Castorvergütung entschieden

3. Dezember 2010 | Themenbereich: Bundespolizei | Drucken

Noch während des Castoreinsatzes in Gorleben und direkt danach hatte die Gewerkschaft der Polizei Bezirk Bundespolizei gefordert, allen am Einsatz beteiligten KollegInnen (Tarifbeschäftigte, VerwaltungsbeamtInnen und PolizeibeamtInnen) eine 1:1-Vergütung zu gewähren.

Präsident Seeger hat nun am 01.12.2010 bekanntgegeben, dass wegen der besonderen Einsatzlagen und den damit vebundenen Belastungen, die Einsatzkräfte über die pauschale 17-Stundenregelung hinaus Mehrarbeitsstunden angerechnet bekommen.

Diese Regelung wird von der GdP Bezirk Bundespolizei begrüßt. Sie muß aber nach unserer Auffassung für alle am Einsatz Beteiligten gelten!

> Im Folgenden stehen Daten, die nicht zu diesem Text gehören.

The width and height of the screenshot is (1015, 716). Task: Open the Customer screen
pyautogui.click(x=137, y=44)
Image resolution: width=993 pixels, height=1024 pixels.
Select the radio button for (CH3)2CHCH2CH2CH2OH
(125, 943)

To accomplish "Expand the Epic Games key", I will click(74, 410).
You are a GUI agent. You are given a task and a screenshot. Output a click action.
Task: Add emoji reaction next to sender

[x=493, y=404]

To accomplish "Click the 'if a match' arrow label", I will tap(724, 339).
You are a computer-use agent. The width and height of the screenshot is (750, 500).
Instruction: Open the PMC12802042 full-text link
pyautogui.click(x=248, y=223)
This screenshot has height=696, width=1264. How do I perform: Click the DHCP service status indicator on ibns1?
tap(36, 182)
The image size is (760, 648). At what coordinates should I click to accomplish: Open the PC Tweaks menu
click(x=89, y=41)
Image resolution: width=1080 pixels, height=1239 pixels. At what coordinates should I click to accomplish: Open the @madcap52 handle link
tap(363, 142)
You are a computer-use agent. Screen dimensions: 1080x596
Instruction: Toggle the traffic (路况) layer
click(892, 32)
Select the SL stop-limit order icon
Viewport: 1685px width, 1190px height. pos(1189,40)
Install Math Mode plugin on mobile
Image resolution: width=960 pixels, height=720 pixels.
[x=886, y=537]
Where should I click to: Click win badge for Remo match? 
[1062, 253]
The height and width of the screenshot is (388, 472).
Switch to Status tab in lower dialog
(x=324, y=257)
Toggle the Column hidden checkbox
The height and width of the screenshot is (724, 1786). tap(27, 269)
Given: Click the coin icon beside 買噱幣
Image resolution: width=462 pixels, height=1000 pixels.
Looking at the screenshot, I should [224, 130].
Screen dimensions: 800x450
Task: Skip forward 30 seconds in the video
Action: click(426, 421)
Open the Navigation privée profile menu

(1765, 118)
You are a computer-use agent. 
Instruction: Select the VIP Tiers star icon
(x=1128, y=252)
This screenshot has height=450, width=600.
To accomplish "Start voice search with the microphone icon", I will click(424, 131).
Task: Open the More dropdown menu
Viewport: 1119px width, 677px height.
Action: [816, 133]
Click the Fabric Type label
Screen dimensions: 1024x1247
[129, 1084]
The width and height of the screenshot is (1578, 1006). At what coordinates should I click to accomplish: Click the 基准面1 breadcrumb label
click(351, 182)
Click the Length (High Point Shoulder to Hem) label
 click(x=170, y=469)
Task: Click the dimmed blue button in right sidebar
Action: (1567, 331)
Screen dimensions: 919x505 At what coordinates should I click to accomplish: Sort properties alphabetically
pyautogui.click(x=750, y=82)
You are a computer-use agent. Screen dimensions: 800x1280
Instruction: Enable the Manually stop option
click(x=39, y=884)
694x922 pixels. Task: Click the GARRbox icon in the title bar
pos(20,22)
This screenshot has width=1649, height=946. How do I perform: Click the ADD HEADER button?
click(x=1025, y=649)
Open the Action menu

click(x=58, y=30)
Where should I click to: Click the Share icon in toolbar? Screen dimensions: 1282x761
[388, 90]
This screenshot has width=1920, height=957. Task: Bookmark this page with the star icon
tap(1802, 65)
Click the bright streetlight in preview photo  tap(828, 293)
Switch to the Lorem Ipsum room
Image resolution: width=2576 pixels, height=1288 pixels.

Die Bundespolizei darf hier nicht wieder „letzter Sieger“ sein! Dankschreiben haben die KollegInnen mittlerweile genug! Zudem ist es nicht verständlich, warum die Anordnung des § 11 BPOLBG sowie die endgültige Bekanntgabe der Stundenabrechnung immer wieder erst so spät erfolgt. Vizepräsident Dr. Frehse hat hier für zukünftige Einsätze eine Verbesserung zugesagt.